[Start of section]

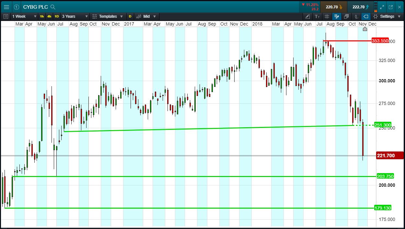The width and height of the screenshot is (405, 229).
Task: Open the multi-chart layout icon
Action: tap(346, 16)
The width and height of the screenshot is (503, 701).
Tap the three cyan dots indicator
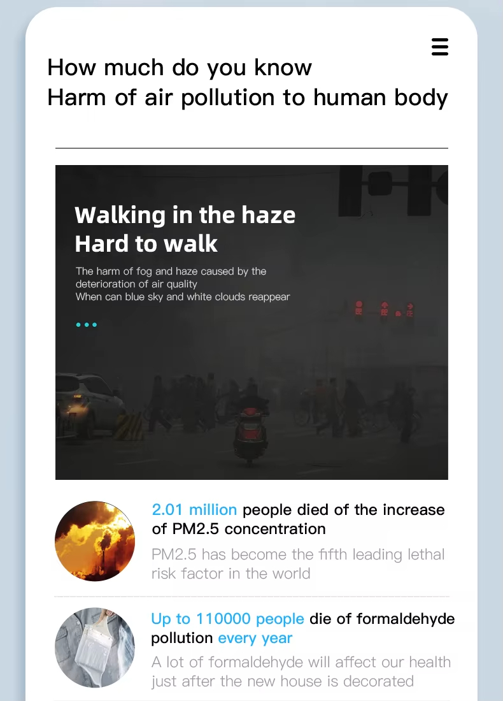86,324
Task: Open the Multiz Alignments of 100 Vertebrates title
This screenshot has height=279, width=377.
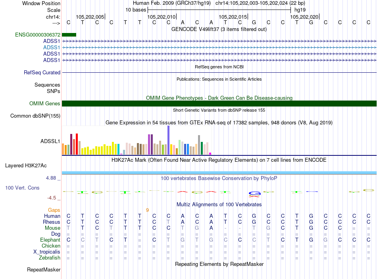Action: (219, 204)
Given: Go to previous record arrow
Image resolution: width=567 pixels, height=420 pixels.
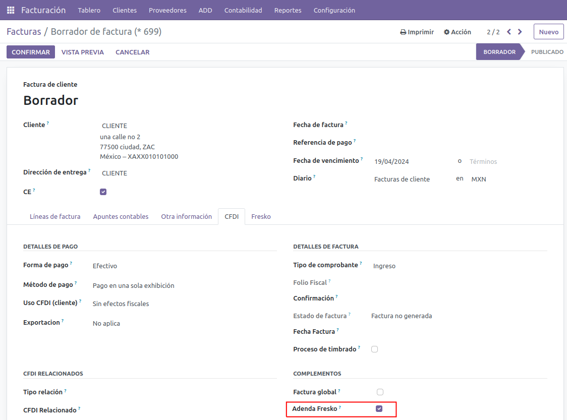Looking at the screenshot, I should coord(509,32).
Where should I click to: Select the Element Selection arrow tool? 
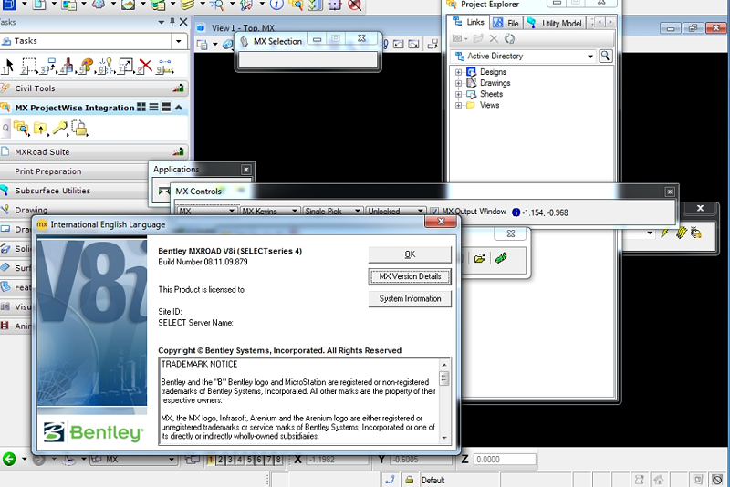(9, 66)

[End of section]

# Problem description
Copy nothing but the lines from the one containing "Where should I" through the last line of the listing above, transcribed exactly and with no pictures.

# Solution
Where should I click to: Select the Element Selection arrow tool? 
(9, 66)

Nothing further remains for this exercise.